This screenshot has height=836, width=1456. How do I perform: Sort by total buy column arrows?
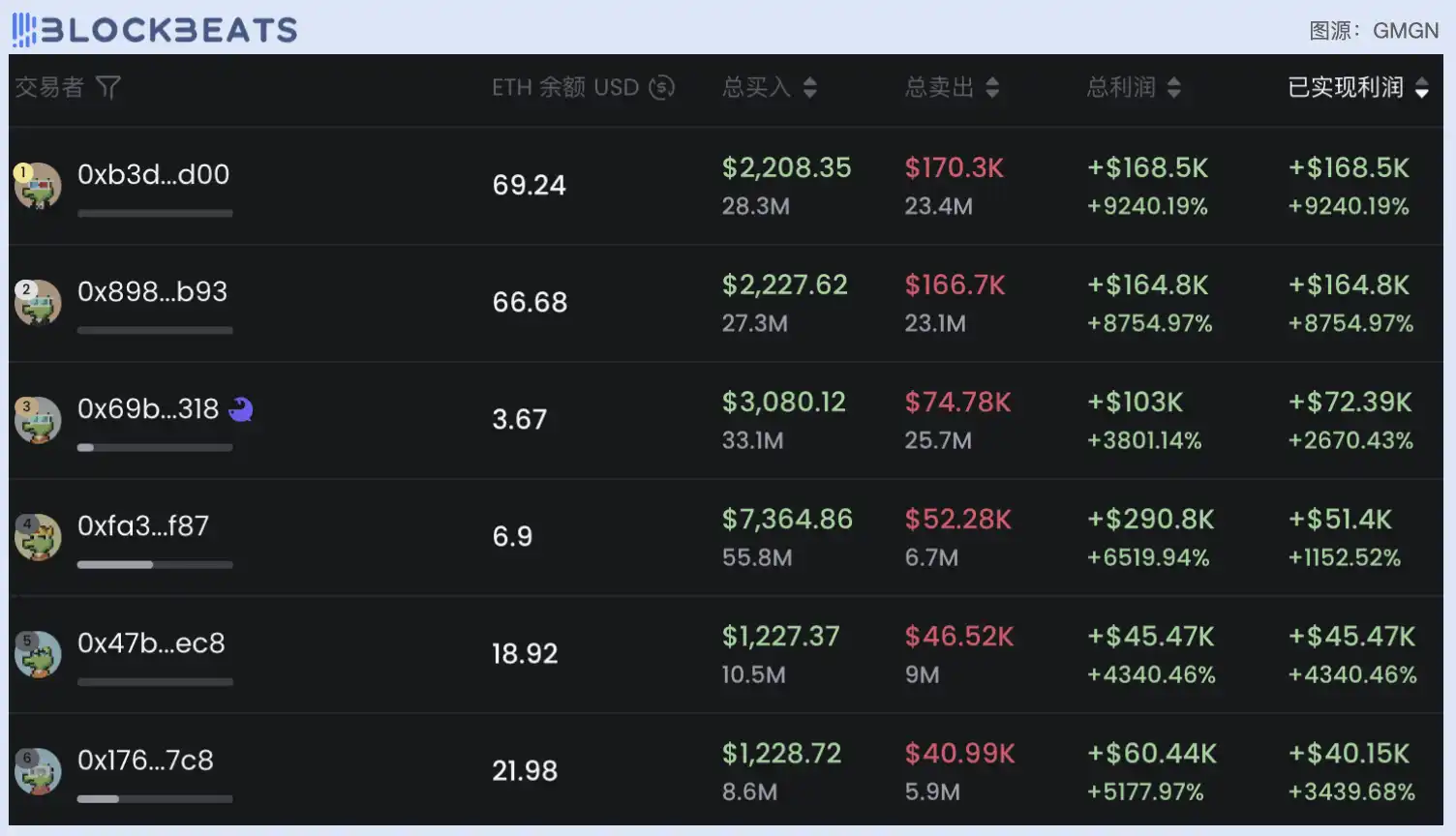pos(810,88)
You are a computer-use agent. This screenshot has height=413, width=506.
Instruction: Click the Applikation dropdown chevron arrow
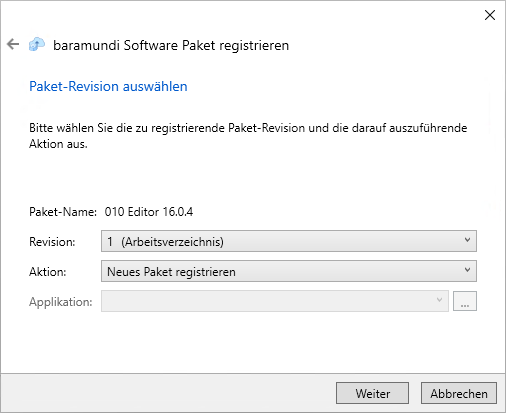click(439, 300)
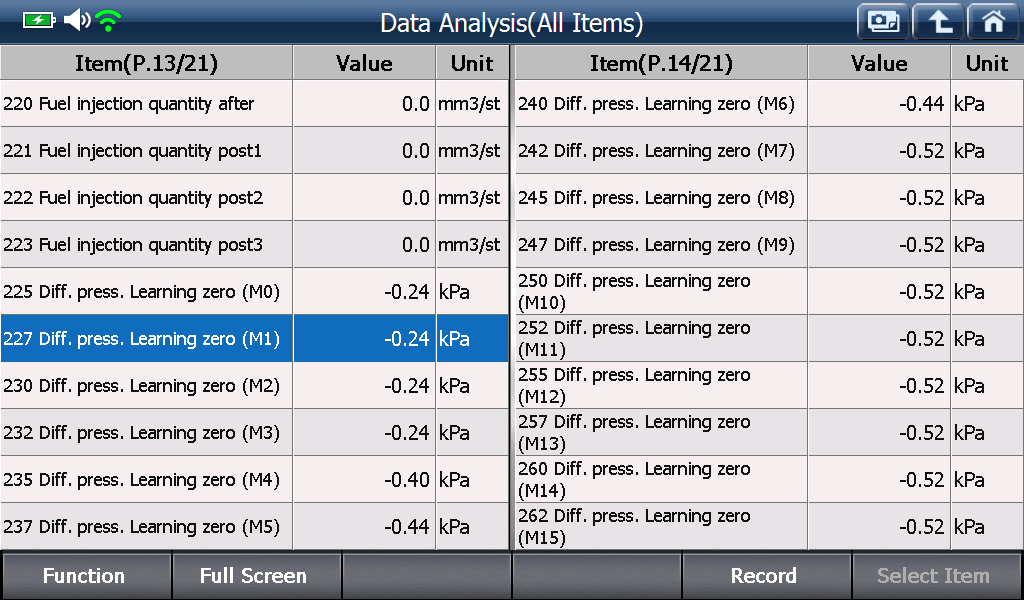
Task: Pick row 262 Diff. press. Learning zero (M15)
Action: pos(769,526)
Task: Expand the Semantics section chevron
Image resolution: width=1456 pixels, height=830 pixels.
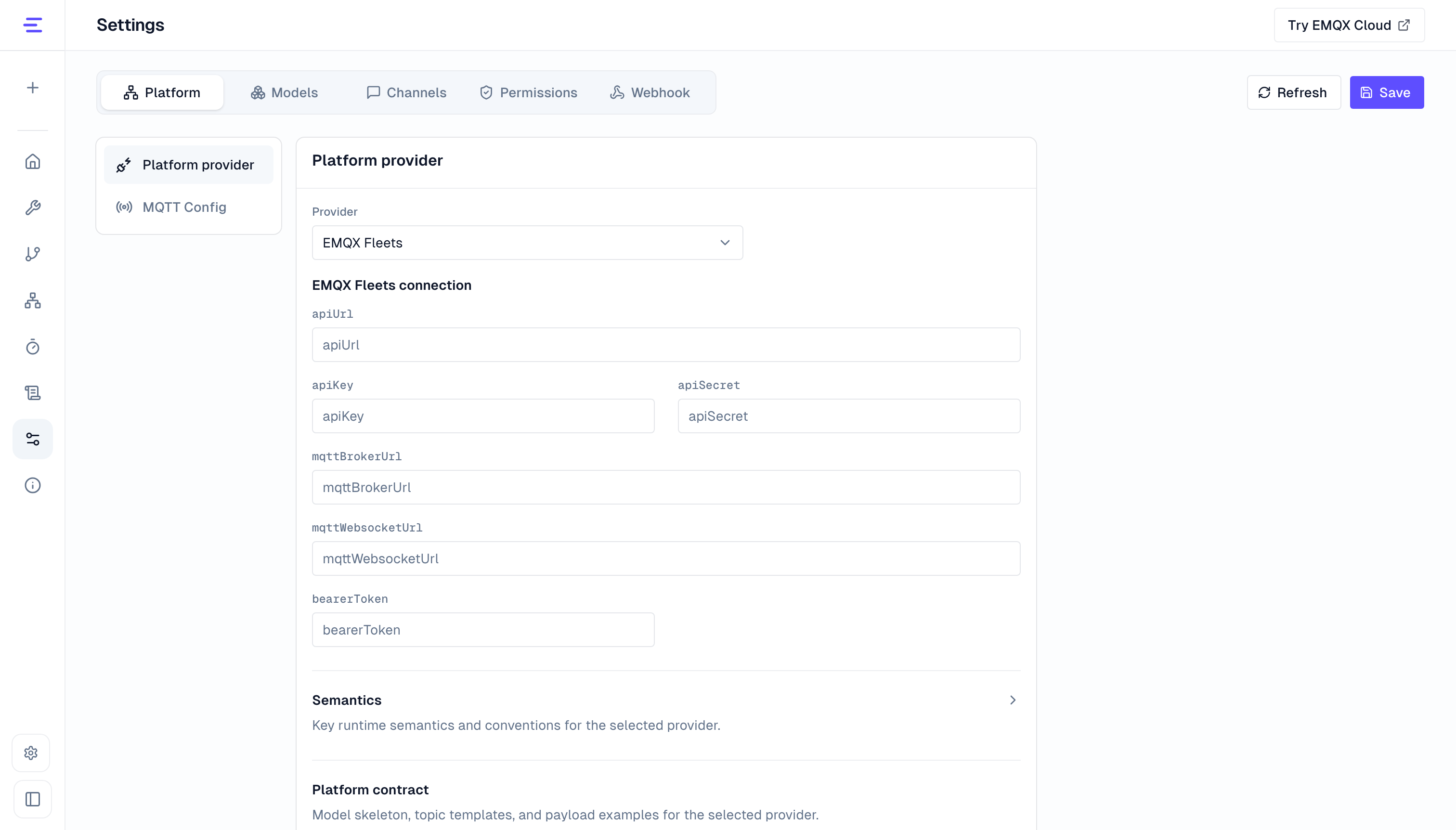Action: tap(1013, 700)
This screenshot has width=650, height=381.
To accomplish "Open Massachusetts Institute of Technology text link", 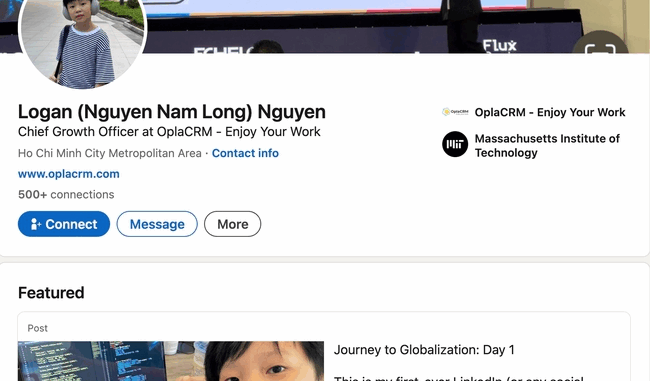I will coord(547,146).
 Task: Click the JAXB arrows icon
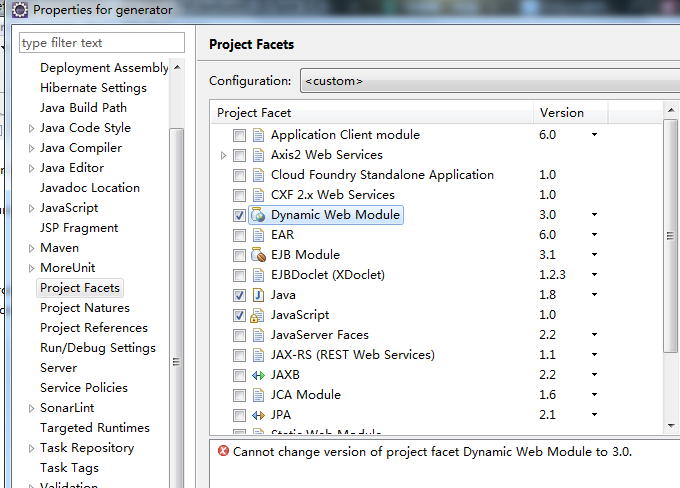(258, 375)
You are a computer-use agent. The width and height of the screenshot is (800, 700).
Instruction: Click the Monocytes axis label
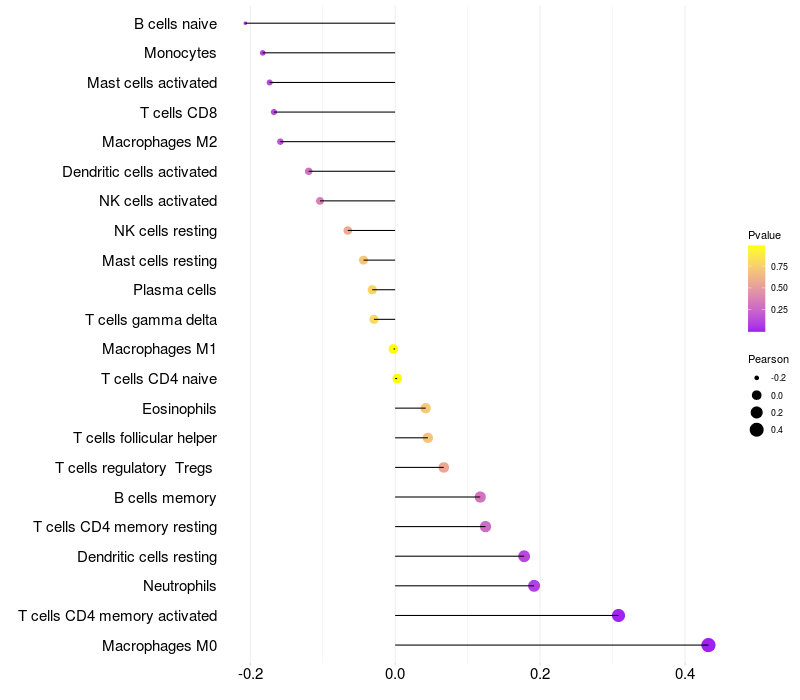tap(180, 53)
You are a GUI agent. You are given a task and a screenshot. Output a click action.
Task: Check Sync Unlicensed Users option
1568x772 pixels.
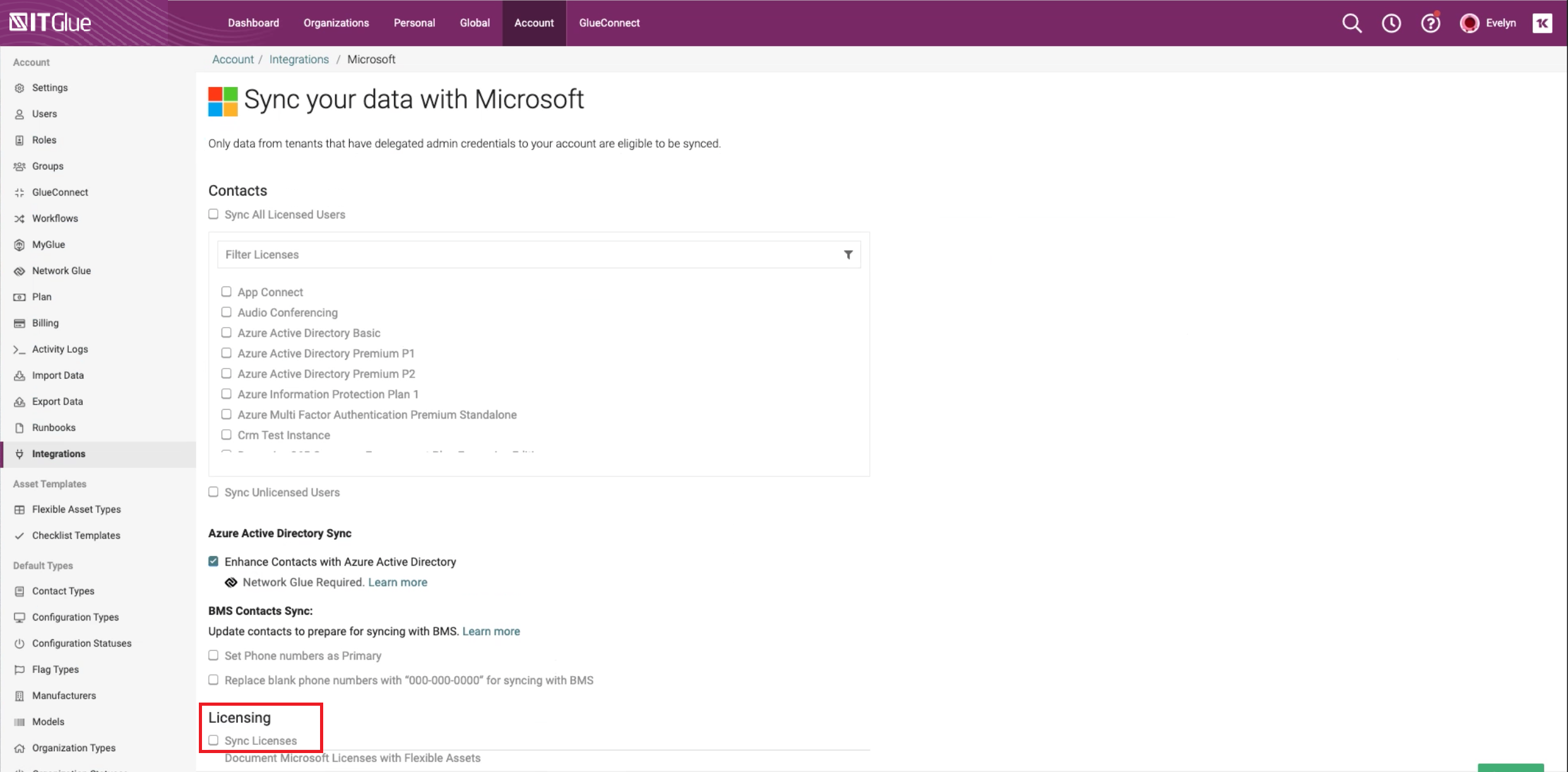point(213,492)

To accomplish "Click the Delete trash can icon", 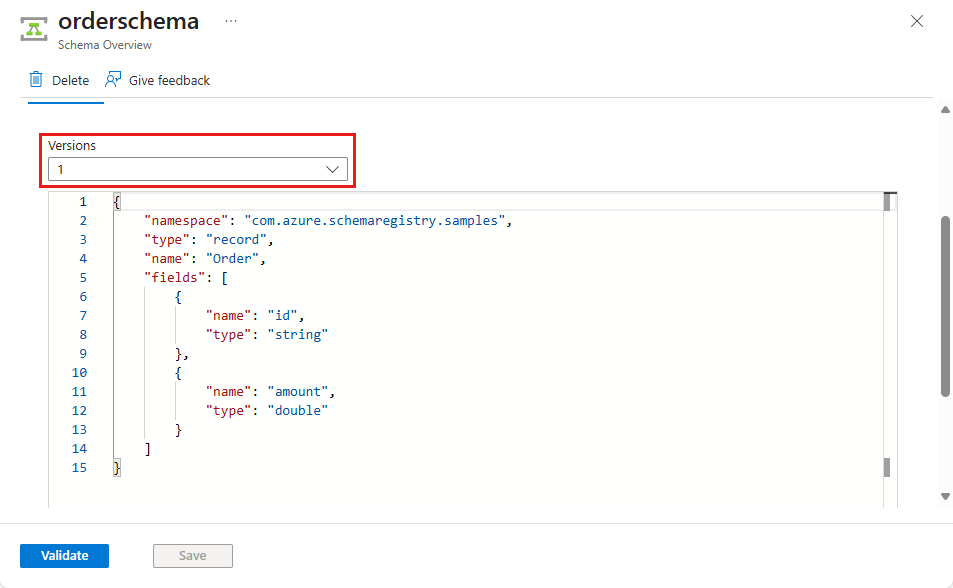I will (x=36, y=80).
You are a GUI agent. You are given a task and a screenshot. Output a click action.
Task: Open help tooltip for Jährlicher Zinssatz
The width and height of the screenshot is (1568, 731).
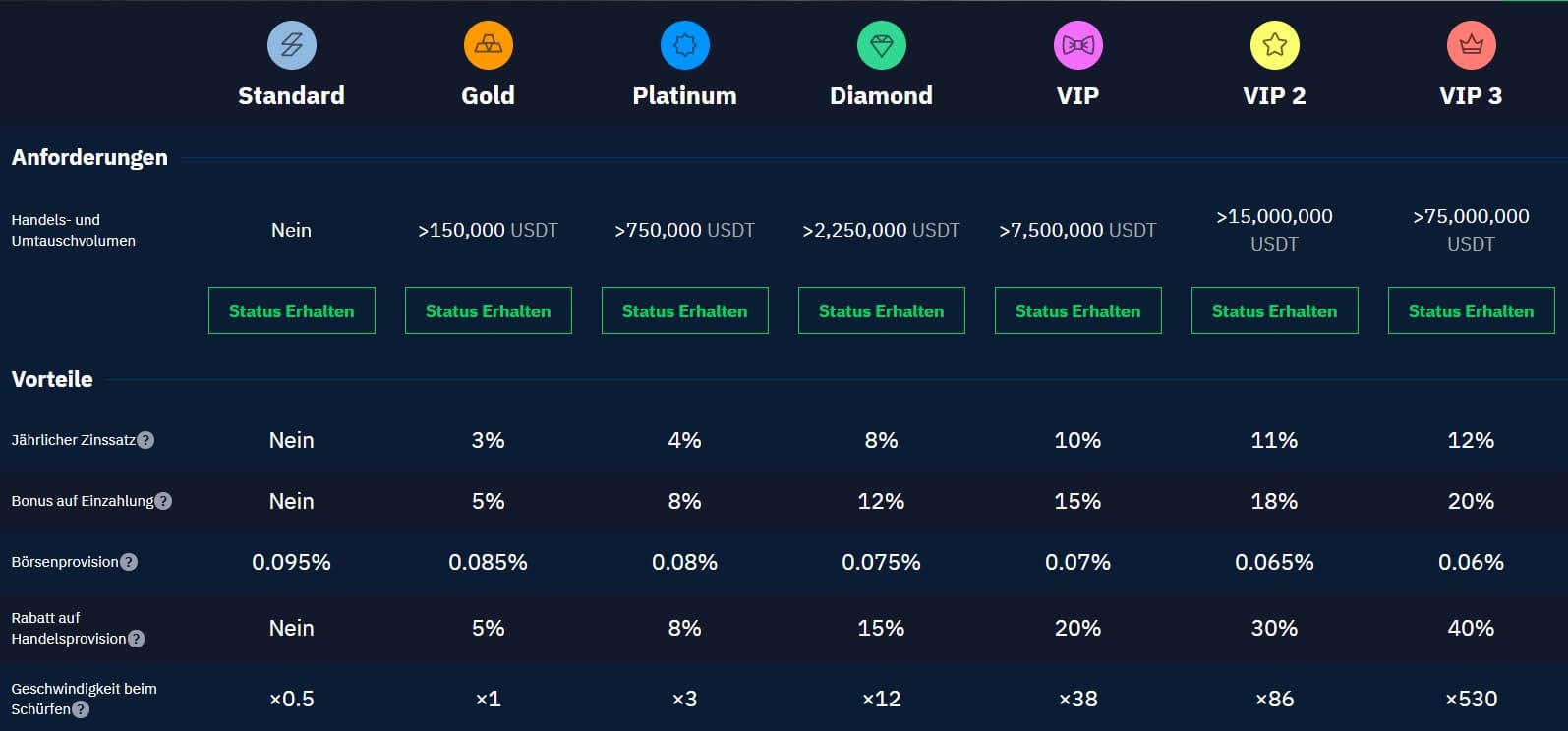[x=145, y=440]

+ + + + +

Task statement »
Filter the entries above down to the lines that contain the word "agent".

Result of this task »
You are a computer-use agent. This screenshot has height=413, width=506.
You are a computer-use agent. The width and height of the screenshot is (800, 700).
You are a GUI agent. You are given a task and a screenshot. Output a click action.
You are a GUI agent. You are given a task and a screenshot. Output a click action.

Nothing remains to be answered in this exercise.